Voltage regulator/supervisor? No need, input range of the components is wide enough.
It would be possible to multiplex the inputs too but there is no need here.
In hindsight the only critical thing i forgot for now would be a diode for reverse polarity protection.
But that would bring down the already low 3V from the planned AA batteries. Which reminds me that the driver wants a VCC of 3V-5V.
Quite Exciting. The datasheet does not mention any undervoltage lockout. Will it work? Only the first assembly will show.

Ok so after selecting the type of display i want to use we have one problem.

8 rows + 8 columns red + 8 columns green = 24 pins i need for the controller

Adding 8 buttons brings us to 32 needed IO pins .... too much for the average ATMega i want to use.

Now what?

Enter: Shift registers for LED´s

Now we can control a whole column by a serial interface. But why 16 bit you might ask? Well, we can split the register into 8 red and 8 green. So we can control both colors per row at the same time in one go.

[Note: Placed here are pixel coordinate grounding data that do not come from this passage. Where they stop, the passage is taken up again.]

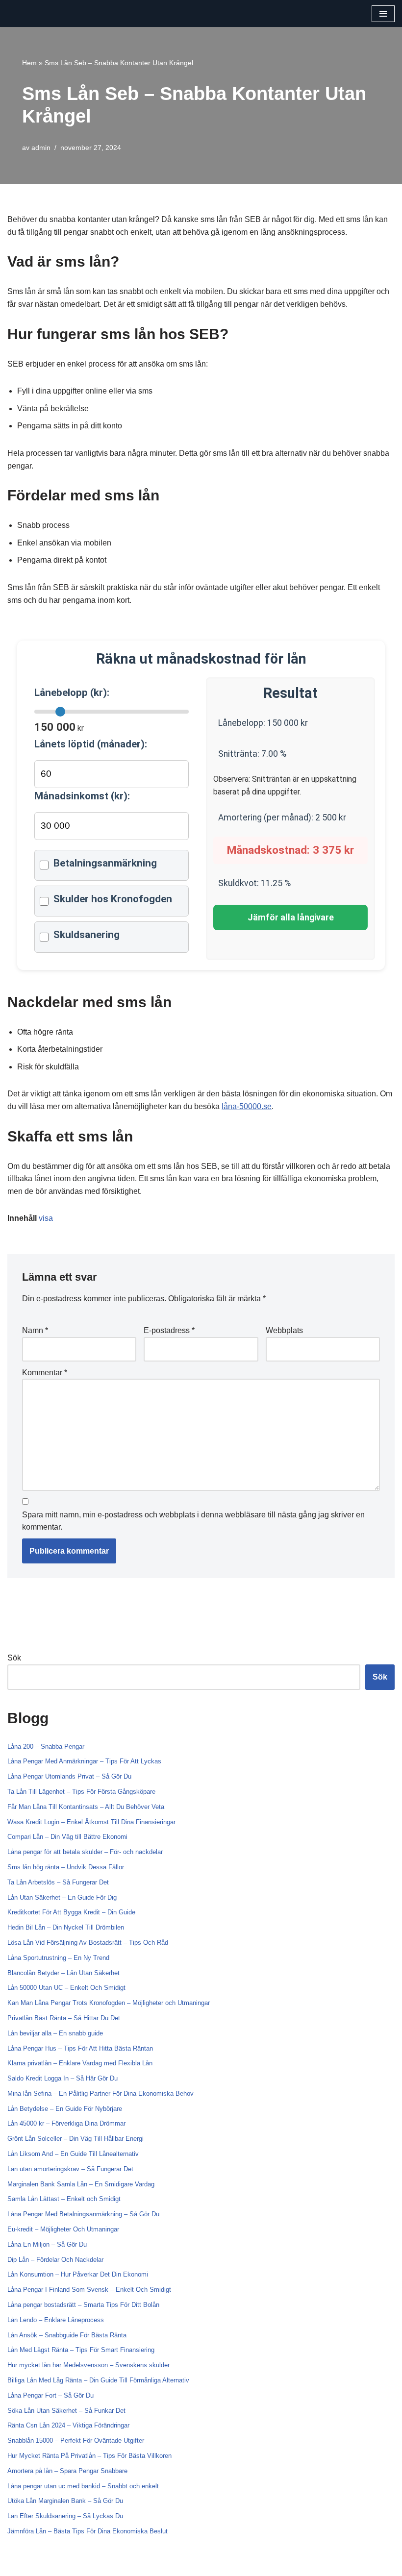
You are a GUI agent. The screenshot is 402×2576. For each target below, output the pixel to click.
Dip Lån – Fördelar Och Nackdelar (55, 2259)
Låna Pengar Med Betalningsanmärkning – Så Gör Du (83, 2214)
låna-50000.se (247, 1106)
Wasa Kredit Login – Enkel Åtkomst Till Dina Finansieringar (91, 1822)
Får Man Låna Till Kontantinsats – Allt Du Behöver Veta (85, 1806)
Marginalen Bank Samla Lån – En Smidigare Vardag (80, 2184)
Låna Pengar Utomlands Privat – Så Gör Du (69, 1776)
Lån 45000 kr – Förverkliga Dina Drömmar (66, 2123)
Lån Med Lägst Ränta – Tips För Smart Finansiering (80, 2349)
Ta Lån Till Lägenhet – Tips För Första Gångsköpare (81, 1791)
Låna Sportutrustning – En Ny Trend (58, 1957)
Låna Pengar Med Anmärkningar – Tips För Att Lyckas (84, 1761)
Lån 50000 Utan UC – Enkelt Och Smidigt (66, 1987)
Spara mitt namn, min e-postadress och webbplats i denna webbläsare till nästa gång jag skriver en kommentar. (193, 1521)
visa (46, 1218)
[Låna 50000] (36, 13)
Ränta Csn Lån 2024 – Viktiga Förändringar (68, 2425)
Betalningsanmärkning (105, 863)
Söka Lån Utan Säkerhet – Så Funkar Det (66, 2410)
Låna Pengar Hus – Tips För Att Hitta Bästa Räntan (80, 2048)
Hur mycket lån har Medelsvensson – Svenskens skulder (88, 2365)
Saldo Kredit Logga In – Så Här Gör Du (62, 2078)
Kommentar (44, 1372)
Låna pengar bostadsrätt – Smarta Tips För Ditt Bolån (83, 2304)
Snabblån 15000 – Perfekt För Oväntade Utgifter (75, 2440)
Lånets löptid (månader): (90, 744)
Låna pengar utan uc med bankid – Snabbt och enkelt (83, 2486)
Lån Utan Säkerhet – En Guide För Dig (62, 1897)
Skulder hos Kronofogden (112, 899)
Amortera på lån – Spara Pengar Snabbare (67, 2471)
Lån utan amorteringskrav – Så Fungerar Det (70, 2169)
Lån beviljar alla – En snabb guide (55, 2033)
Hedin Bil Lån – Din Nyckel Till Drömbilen (65, 1927)
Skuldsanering (86, 935)
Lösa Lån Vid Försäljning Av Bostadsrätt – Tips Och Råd (87, 1942)
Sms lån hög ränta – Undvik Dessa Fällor (65, 1867)
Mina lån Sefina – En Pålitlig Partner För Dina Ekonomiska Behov (100, 2093)
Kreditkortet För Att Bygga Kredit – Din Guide (71, 1912)
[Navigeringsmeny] (383, 13)
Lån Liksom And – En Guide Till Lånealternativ (73, 2153)
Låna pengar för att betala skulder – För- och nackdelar (85, 1852)
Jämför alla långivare (291, 917)
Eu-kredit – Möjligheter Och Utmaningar (63, 2229)
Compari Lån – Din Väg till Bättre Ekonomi (67, 1836)
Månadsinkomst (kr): (82, 796)
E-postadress (169, 1330)
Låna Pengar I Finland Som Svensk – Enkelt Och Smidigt (89, 2289)
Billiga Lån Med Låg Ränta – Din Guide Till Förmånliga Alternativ (98, 2380)
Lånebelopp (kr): (71, 692)
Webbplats (284, 1330)
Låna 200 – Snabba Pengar (45, 1746)
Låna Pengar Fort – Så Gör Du (50, 2395)
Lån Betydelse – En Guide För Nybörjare (64, 2108)
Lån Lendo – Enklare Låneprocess (55, 2320)
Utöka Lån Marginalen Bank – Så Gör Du (65, 2500)
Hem (29, 63)
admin (40, 147)
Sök (14, 1658)
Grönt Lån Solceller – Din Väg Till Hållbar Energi (75, 2138)
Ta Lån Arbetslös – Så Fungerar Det (58, 1882)
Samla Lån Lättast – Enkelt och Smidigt (64, 2199)
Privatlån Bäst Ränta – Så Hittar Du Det (63, 2018)
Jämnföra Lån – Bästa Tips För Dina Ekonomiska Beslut (87, 2531)
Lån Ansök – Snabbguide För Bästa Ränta (66, 2335)
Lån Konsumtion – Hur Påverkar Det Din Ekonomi (77, 2274)
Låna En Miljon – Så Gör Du (47, 2244)
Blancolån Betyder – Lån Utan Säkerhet (63, 1973)
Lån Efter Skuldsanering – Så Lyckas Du (65, 2516)
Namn (35, 1330)
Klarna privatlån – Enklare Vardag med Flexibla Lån (79, 2063)
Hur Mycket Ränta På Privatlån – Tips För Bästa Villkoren (89, 2455)
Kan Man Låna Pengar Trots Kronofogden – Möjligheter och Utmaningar (108, 2002)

Also we can ditch 16 transistors. Looking at the cheapest i found at this time we effectively even save half a euro (1,04€ for 16 Transistors VS 0,56€ for 1 driver)

First thought is obviously on what to use as a display. Modules are first too expensive and second against my own rule.

So whats left ... 7 segment display? The LED´s look like snakes so it might be a fun idea. But no.

Since i want to make it a two player game, i might want to add some color to distinguish between the players. So RGB LED´s it is. But there are two problems. Affordable ones are in crazy small packages, and programmable ones are too expensive.

Enter: Dual Color LED´s.

these to be precise

They might not be as fancy, but do the job for a bit lower price. Also with the added advantage of having one pin less which will be useful later.

For size i settled for a classic 8x8 matrix. Increasing the playfield just increases the cost exponentially and this feels OK.

Maybe something for another project.